Filter the items below and copy each line that contains the string "will".

[start DATASET]

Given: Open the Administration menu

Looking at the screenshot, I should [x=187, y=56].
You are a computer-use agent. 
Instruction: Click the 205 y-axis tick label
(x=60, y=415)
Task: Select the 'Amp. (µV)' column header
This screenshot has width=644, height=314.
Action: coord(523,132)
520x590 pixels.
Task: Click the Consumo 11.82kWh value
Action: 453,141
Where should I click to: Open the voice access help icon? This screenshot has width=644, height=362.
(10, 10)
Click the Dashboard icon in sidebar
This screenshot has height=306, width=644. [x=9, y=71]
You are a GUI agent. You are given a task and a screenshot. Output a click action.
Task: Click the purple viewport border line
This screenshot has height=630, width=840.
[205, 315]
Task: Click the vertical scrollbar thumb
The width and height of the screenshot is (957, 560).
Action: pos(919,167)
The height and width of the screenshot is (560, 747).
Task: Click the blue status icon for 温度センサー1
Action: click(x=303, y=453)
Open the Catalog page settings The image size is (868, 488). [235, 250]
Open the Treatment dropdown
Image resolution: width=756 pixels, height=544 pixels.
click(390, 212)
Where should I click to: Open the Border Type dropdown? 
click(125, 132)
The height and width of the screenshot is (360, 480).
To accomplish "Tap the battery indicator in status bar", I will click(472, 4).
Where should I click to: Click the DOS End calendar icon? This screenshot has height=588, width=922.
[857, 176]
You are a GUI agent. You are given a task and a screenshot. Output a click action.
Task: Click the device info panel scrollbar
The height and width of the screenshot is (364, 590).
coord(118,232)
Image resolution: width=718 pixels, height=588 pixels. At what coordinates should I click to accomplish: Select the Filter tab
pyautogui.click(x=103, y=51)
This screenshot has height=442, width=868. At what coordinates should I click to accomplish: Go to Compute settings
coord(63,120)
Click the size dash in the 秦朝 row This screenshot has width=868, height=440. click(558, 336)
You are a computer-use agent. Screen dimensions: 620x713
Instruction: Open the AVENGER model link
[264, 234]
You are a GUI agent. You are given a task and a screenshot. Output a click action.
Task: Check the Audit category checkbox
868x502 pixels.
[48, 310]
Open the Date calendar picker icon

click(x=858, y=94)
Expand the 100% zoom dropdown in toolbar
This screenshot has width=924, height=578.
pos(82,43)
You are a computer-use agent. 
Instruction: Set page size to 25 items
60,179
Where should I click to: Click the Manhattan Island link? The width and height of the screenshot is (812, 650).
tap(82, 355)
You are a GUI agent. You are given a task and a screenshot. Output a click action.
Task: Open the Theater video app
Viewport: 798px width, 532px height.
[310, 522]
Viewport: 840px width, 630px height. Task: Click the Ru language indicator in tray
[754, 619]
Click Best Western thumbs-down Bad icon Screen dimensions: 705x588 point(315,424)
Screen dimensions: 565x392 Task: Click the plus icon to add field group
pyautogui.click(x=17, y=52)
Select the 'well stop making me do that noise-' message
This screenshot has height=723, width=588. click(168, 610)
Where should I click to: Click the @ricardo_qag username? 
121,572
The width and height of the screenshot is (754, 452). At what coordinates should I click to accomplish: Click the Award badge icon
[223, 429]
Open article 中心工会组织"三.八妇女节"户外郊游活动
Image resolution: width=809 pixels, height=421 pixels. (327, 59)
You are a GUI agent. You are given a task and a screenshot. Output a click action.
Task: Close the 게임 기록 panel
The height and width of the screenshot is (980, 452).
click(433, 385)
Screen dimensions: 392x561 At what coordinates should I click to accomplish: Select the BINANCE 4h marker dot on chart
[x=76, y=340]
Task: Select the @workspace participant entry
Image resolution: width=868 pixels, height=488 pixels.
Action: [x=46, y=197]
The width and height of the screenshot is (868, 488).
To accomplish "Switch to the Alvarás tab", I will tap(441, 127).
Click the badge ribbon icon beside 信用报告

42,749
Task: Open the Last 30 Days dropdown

[end DATASET]

SOLVED PROBLEM =
To accomplish "Tap the battery indicator in status bar", I will click(472, 4).
To accomplish "Switch to the Alvarás tab", I will tap(441, 127).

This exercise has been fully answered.